Alcott classic closes Rep's 73rd Season
By Earl D.C. Bracamonte

Repertory Philippines presents the Broadway musical Little Women to close the curtains on its 73rd season. The 407th production of the company, this Alcott classic is just the right show to usher in the Yuletide with all the happy and bitter-sweet family memories it brings.
With themes of sorority and female empowerment providing an automatic connection to women of all ages, Louisa May Alcott's 1869 semi-autobiographical classic novel gets a musical makeover. A story that touches the hearts and minds of young and old alike, it is an inspiring tale of four siblings growing up during the American Civil War.
Little Women focuses on the four March maidens: feisty, tomboyish, aspiring author Jo (Caisa Borromeo), who maintains fierce loyalty and love for her family while refusing the constricting role laid out for women at that time; kind-hearted Beth (Cara Barredo); pretentious Amy (Kelly Lati); and romantic Meg (Lora Nicolas), with their beloved Marmee (Pinky Marquez), at home in Concord, Massachusetts while the family patriarch is away serving as Union Army chaplain on the war front.
Interwoven with the story are the vignettes in which the sisters' lives unfold through several recreations of the melodramatic short stories Jo writes in her attic studio.
After her brilliant directing debut in Stages' production of West Side Story, and playing Mrs. Lovett with flying colors in Repertory's production of Sweeney Todd, theater maven Menchu Lauchengco-Yulo returns to her Repertory roots, this time, by directing Alcott's well-loved classic. “I have been acting in Repertory productions since I was 15 years old. And now, 33 years later, I am directing my first musical. I could not have been given a better musical to direct - a beautiful story based on one of the most heart-warming stories ever written. Add to that a beautiful score and you have a show that will make you laugh, cry and leave the theater humming a tune. I have assembled a wonderful cast, a lot of them doing their first Repertory production. They are the future of Philippine theater.”
Of these Rep neophytes, Nicolas does a good job at playing Meg. But I single out newcomer Lati for giving a strong turn as Amy March. This could be her vehicle to a long theater career, should she maintain this good showing.
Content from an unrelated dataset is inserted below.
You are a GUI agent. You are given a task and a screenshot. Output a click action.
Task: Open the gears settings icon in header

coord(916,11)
Borromeo's donning of a toupee, to approximate Winona Ryder's character Jo in the film version, is a brilliant touch. However, the comparison stops there. For while the brilliant Ryder immerses into the character with flawless ease, Borromeo's attack on the role is forced and too adrenalized; bringing to mind her portrayal of the tomboyish character Anybodys from West Side Story. It was like seeing her in the aforementioned role but in a different production. That she can hardly modulate her powerful voice to fit the theater's limited fly space worsens it all. The same can be said of Jaime Barcelon who plays Laurie Laurence's character by-the-number. Best efforts and all, including a not-so remarkable vocal range, the actor finds his voice straining to a falsetto in some of the high notes in his repertoire.
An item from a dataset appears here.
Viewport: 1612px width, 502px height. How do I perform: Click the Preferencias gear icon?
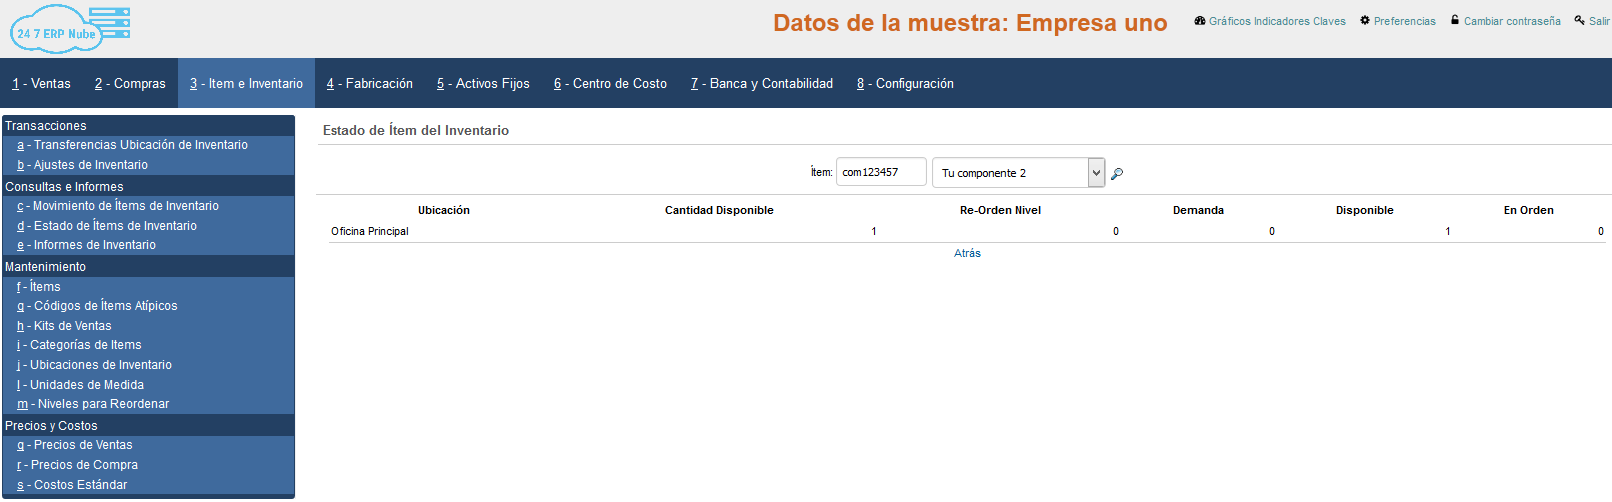[1365, 21]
Yet, there is always a saving grace. And in this production, our hats go to the theater stalwarts .
As the spinster Aunt March, Joy Virata's essaying of the role is at once riveting and attention-grabbing. Her tireless dedication to the theater has spanned decades and her prowess as a thespian shines through in her impressive delivery. Her body of work, amassed from critically-acclaimed productions, are testaments to her elegance, vulnerability, wit and charm as a world-class stage disciple; ranking her among titans of Philippine theater.
Likewise, Miguel Faustmann's portrayal as the grumpy Mr. Laurence is hard to miss. Perfect in his cadence, timing and delivery, the actor has proven, time and again, that's he's one tough act to follow. Another remarkable turn comes from Mayen Bustamante-Cadd as boarding house mistress Mrs. Kirk. Her nuanced performance, albeit short, shows how a seasoned actress can breath life effortlessly into a role that would easily be forgotten in the hands of a less gifted performer. And so is Pinky Marquez's superb take on the Pollyanna-ish Marmee; whose beautiful voice enthralls the audience especially on her solos that she reads with panache.
After a splendid job in Sweeney Todd, conductor Gerard Salonga returns to true form in this production with FILharmoniKA. Like his sister Lea, he too has proven his mettle in his chosen craft.